Il accuse Mohamed Diawara de manipulation et menace de sévir contre tout magistrat qui observerait la grève : « On reste dans un petit coin, on prend un communiqué. Tout magistrat qui arrêtera le travail sera considéré comme celui qui a abandonné son poste. Pour le moment les magistrats continuent à vaquer à leurs obligations parce qu’ils savent qu’ils ne peuvent pas réclamer la légalité en violant la légalité».
Cette nouvelle fronde qui fait vaciller l’institution judiciaire est partie de la banale affaire domaniale qui oppose des membres d’une même famille à Labé. Dame Asmaou Diallo, inculpée pour « faux et usage de faux et abus de confiance », jugée et condamnée par le TPI de Labé, est libérée à la Cour d’appel de Conakry. Ceux qui l’ont jugé sont suspendus par le ministre de la Justice pour « insuffisance professionnelle ». Les parties civiles dénoncent une connivence entre la prévenue et le département de la Justice. Mais pour Charles Wright, il n’en est rien.

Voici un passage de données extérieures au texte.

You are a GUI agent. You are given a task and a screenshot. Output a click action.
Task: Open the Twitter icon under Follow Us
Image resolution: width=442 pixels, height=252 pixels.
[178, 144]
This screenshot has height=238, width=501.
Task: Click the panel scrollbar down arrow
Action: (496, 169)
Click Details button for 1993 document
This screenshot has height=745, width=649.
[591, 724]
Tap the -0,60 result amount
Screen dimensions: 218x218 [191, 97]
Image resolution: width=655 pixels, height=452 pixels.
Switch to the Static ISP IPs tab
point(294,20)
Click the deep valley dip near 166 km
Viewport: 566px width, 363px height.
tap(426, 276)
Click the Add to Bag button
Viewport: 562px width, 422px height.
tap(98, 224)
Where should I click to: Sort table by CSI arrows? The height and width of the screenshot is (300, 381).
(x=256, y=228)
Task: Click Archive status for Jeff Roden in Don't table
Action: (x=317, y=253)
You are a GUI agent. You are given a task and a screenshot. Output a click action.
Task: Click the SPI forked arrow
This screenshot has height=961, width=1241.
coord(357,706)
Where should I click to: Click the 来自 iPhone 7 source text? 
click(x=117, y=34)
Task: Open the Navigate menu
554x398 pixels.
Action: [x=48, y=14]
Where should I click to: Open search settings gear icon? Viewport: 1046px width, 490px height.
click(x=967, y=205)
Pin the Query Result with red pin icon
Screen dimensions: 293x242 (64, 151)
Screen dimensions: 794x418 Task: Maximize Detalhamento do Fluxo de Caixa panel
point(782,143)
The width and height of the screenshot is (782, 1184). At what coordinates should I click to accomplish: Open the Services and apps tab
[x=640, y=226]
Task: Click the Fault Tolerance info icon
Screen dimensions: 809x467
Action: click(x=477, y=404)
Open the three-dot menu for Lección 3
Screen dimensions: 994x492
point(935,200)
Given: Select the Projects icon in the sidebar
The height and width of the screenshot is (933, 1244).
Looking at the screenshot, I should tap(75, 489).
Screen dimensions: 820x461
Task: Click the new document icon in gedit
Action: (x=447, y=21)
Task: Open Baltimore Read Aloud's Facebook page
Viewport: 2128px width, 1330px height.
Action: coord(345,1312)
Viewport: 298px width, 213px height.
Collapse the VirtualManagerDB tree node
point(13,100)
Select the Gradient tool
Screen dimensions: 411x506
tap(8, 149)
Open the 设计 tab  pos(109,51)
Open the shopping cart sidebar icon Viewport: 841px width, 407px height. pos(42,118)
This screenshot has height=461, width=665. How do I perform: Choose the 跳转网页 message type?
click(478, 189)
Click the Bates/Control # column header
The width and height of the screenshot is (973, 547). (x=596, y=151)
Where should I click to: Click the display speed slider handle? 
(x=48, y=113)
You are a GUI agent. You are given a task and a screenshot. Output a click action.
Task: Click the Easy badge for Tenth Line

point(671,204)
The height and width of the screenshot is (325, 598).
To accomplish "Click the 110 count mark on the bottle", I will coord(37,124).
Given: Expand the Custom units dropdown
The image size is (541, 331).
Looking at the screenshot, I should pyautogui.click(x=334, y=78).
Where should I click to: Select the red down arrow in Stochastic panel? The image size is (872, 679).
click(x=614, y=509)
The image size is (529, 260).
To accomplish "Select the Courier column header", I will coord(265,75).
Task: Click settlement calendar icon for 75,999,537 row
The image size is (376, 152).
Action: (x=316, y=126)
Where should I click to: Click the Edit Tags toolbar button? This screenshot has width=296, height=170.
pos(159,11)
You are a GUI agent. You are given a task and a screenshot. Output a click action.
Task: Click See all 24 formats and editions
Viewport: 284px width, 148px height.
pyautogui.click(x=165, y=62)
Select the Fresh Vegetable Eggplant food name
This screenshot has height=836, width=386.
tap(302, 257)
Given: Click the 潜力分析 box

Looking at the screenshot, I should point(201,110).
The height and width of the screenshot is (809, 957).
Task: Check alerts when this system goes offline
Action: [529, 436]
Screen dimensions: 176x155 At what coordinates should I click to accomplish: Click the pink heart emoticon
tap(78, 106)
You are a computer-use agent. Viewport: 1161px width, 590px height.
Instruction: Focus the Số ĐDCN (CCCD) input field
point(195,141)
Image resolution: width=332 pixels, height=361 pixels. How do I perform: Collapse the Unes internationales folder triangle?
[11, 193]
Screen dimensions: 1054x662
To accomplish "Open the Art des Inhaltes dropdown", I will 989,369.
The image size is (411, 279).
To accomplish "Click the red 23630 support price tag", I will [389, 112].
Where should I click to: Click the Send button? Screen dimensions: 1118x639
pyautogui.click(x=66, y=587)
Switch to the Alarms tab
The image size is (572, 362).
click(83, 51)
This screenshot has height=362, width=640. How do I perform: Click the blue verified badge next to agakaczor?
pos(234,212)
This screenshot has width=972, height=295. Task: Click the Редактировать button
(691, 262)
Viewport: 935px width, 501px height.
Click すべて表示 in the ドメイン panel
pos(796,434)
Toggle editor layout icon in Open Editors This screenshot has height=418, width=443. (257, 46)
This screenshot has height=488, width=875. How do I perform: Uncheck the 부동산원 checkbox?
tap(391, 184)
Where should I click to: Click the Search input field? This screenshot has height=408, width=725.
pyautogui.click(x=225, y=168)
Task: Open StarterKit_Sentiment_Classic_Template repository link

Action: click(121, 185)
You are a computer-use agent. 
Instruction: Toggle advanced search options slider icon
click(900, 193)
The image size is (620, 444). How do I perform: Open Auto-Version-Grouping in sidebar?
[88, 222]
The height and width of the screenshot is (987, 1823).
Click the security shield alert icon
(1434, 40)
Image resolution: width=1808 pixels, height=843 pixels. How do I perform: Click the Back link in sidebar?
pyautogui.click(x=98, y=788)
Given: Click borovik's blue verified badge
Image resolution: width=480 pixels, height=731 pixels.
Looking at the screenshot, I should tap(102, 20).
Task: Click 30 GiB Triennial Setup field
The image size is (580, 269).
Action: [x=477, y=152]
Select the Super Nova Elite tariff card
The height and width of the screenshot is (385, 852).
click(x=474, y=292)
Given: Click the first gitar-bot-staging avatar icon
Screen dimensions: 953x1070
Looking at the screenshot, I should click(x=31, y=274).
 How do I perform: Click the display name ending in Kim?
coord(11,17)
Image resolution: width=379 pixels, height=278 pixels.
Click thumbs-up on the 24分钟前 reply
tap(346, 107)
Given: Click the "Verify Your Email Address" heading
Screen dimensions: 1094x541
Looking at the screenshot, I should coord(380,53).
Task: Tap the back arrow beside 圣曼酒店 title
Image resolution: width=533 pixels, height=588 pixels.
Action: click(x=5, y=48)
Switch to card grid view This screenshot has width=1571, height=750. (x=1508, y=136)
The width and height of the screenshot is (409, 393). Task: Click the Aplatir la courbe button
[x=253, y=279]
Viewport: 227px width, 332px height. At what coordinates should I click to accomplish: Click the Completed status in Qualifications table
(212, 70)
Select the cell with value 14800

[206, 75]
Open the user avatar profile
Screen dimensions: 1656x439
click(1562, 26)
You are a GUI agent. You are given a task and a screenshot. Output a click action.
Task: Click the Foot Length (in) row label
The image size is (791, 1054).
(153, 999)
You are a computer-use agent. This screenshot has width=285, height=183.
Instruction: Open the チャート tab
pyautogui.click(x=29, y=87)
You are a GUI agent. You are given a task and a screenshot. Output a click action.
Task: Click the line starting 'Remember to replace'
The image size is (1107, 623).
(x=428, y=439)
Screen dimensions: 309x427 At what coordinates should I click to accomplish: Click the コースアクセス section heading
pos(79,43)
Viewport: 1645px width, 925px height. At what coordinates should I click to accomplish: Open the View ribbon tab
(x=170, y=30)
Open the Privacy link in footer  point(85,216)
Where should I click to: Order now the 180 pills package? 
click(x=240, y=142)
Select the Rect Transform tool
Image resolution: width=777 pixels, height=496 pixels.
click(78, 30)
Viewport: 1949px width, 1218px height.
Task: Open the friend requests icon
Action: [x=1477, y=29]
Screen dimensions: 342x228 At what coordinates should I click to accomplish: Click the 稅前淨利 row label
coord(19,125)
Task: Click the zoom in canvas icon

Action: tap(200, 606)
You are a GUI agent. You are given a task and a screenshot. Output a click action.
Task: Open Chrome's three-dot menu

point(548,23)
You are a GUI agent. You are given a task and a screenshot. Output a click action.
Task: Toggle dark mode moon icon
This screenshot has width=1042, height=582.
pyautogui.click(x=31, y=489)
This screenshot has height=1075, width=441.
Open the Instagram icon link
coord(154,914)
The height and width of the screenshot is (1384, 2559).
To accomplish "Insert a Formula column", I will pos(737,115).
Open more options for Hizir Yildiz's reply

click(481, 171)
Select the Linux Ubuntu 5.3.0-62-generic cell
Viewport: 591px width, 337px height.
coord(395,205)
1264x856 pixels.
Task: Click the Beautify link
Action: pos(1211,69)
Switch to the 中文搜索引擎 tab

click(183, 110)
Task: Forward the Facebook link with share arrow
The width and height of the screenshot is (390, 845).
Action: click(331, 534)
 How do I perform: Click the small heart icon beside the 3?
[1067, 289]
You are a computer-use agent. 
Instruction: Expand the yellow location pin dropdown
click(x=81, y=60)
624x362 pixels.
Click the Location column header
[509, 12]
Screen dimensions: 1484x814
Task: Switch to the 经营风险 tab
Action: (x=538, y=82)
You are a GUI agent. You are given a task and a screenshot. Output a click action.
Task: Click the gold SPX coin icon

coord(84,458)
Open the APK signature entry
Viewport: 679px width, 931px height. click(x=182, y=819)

Selon lui, l’article 38 du Statut des magistrats lui donne la latitude de suspendre tout magistrat fautif : « Quand je suis saisi d’une plainte, je peux vérifier et prendre des mesures. C’est ce que j’ai fait parce que la loi me le permet». Il réfute les allégations selon lesquelles il a sanctionné les magistrats parce qu’il prend fait et cause pour Asmaou Diallo : « Mon cabinet et moi n’étions même pas au courant de la procédure à Labé. Ils pouvaient la condamner à 10 ou 20 ans si la loi le leur permettait. La sanction a été prise plus de deux semaines plus tard. Comment peut-on parler d’immixtion ?».
Yaya Kaïraba à la rescousse
Il se murmure que le juge Moussa Camara, convoqué à Conakry pour s’expliquer, s’est retrouvé nez-à-nez avec la prévenue dans l’ascenseur du ministère : « Je n’ai jamais vu cette dame, je ne l’ai pas rencontré. Mais les gens disent qu’elle a été vue dans l’ascenseur du ministre. Mon bureau se trouve au 4e étage, l’Inspection se trouve au 3e. Le ministre n’utilise même pas le même ascenseur que les autres ».
Le traitement qui a été réservé aux deux magistrats a fait couler de l’encre de salive. Les sanctionnés eux-mêmes n’ont pas compris que l’Inspection leur adresse un courrier le 14 août pour leur intimer de se présenter au département le 16. Yaya Kaïraba, Inspecteur général des services judiciaires et pénitentiaires explique que les concernés ont préféré laisser la situation pourrir : « Je n’ai pas appelé le juge Moussa Camara, je lui ai envoyé une lettre d’information. Ils ont demandé les motifs de l’invitation, nous l’avons fait. Ils ont demandé une semaine supplémentaire, moi je n’ai plus réagi ».
Il reconnaît avoir reçu dame Asmaou Diallo, mais nie l’avoir confronté à un juge : « Je ne l’ai jamais convoqué, je ne savais même pas qu’elle était à Conakry. J’ai été surpris de la voir à mon bureau avec son avocat, c’est ce dernier qui me l’a présenté. J’ai demandé ce qu’il y avait, l’avocat m’a dit qu’il était allé me la présenter et m’informer de la décision de la Cour d’appel. Dire qu’elle a rencontré Paul ou Pierre dans l’ascenseur, j’ignore cela, mais l’ascenseur est un lieu public». L’affaire Asmaou Diallo n’a pas fini de livrer tous ses secrets.